◆ Task data ◆
Segment Open

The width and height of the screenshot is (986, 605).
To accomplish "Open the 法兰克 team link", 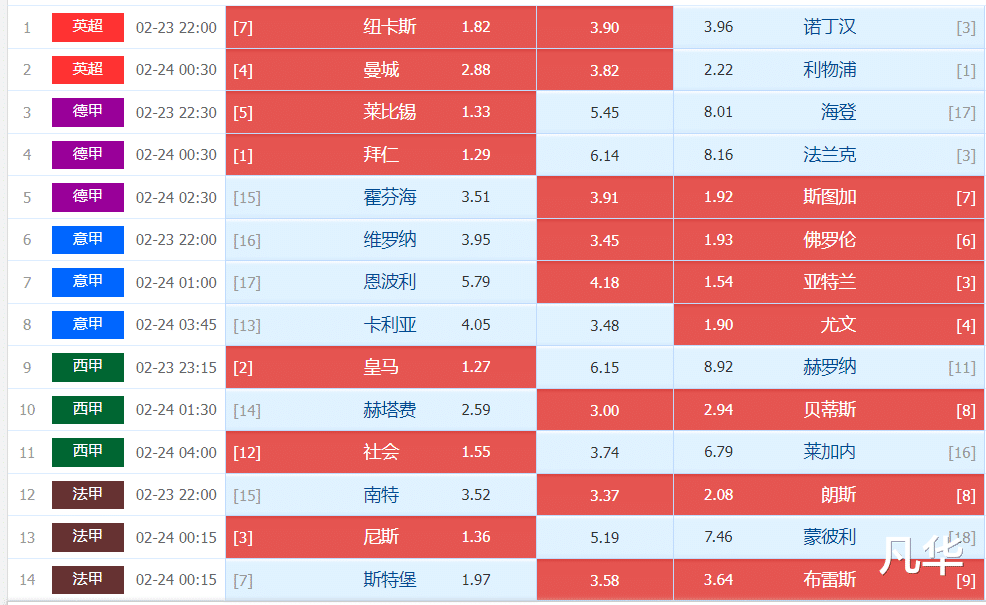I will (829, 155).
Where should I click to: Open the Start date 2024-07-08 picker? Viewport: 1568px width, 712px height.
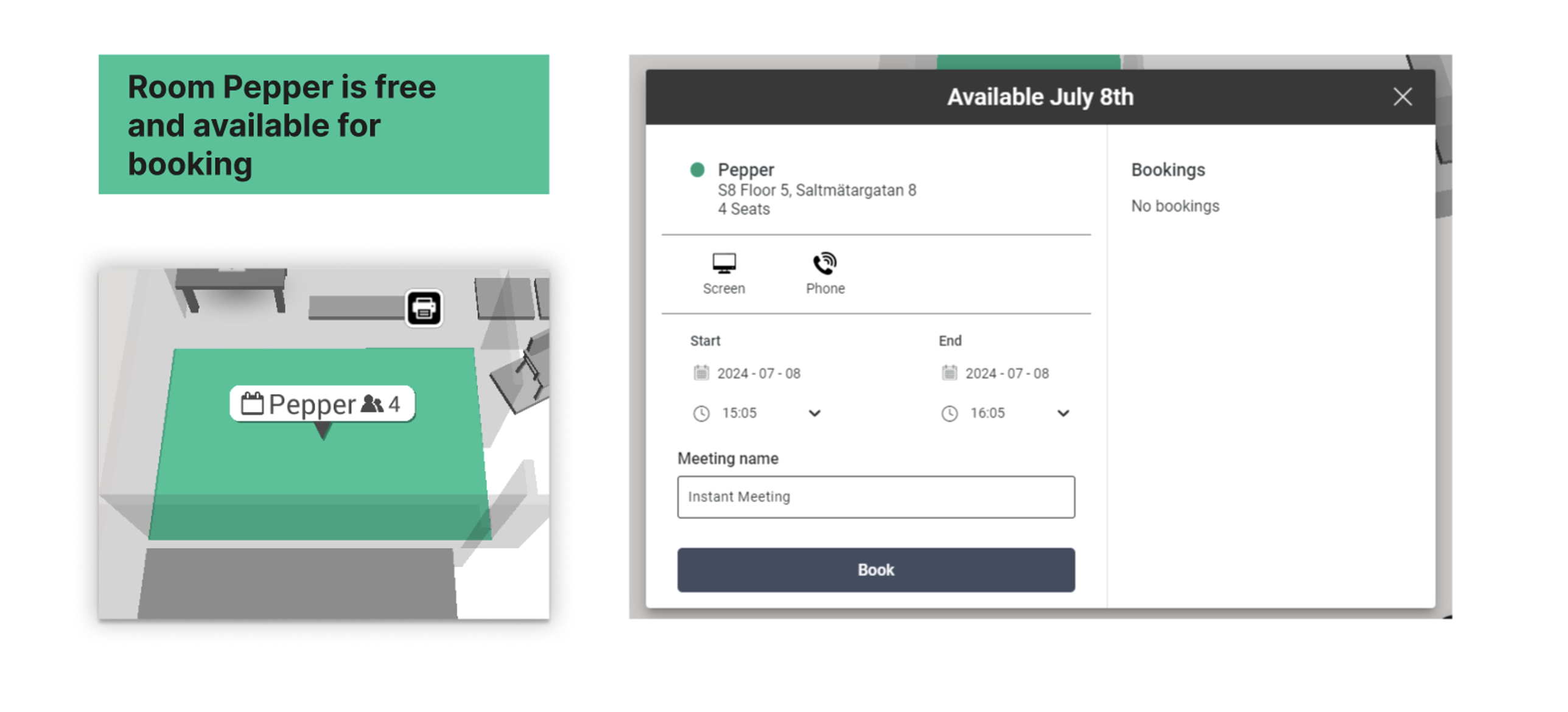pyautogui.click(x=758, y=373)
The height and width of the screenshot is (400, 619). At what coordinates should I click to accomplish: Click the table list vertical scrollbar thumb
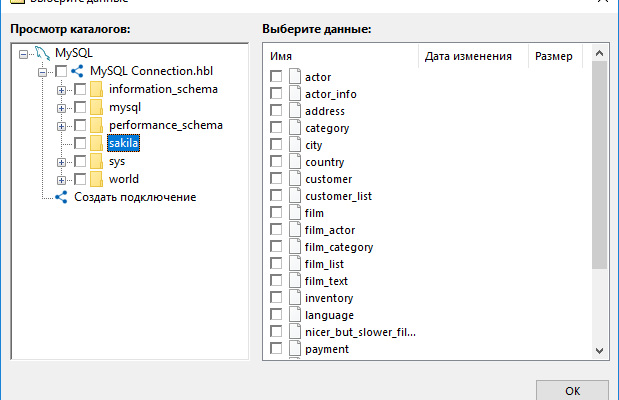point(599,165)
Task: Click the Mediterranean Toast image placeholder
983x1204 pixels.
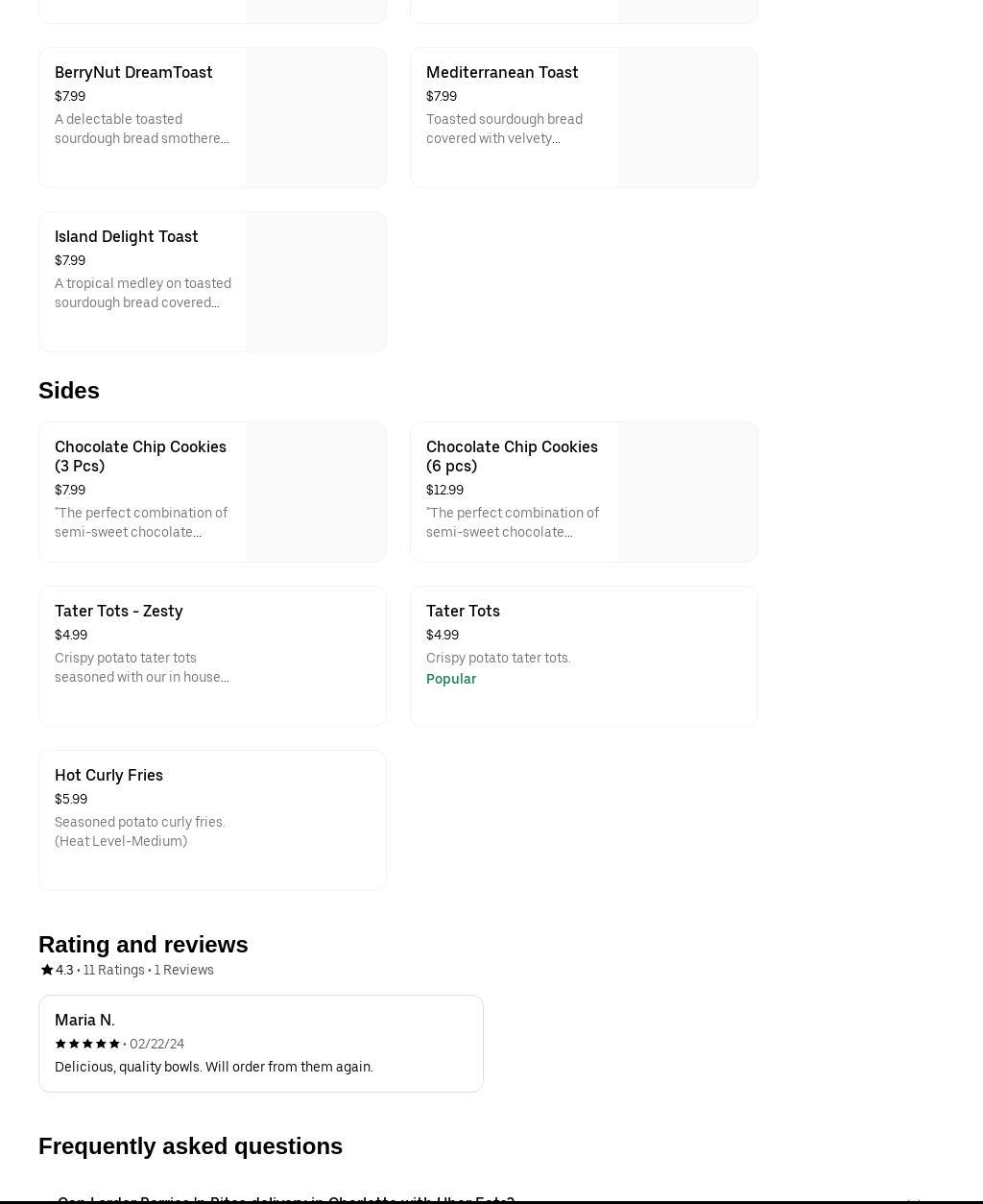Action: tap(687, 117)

Segment Closed

◆ Your task ◆
Your output should consist solely of the lines from the line containing "The height and" through the end of the data above, copied exactly, with images removed.

◆ Solution for this task ◆
The height and width of the screenshot is (400, 619). At what coordinates should I click to accomplish: Click the table list vertical scrollbar thumb
point(599,165)
Task: Click the Mediterranean Toast image placeholder
983x1204 pixels.
Action: tap(687, 117)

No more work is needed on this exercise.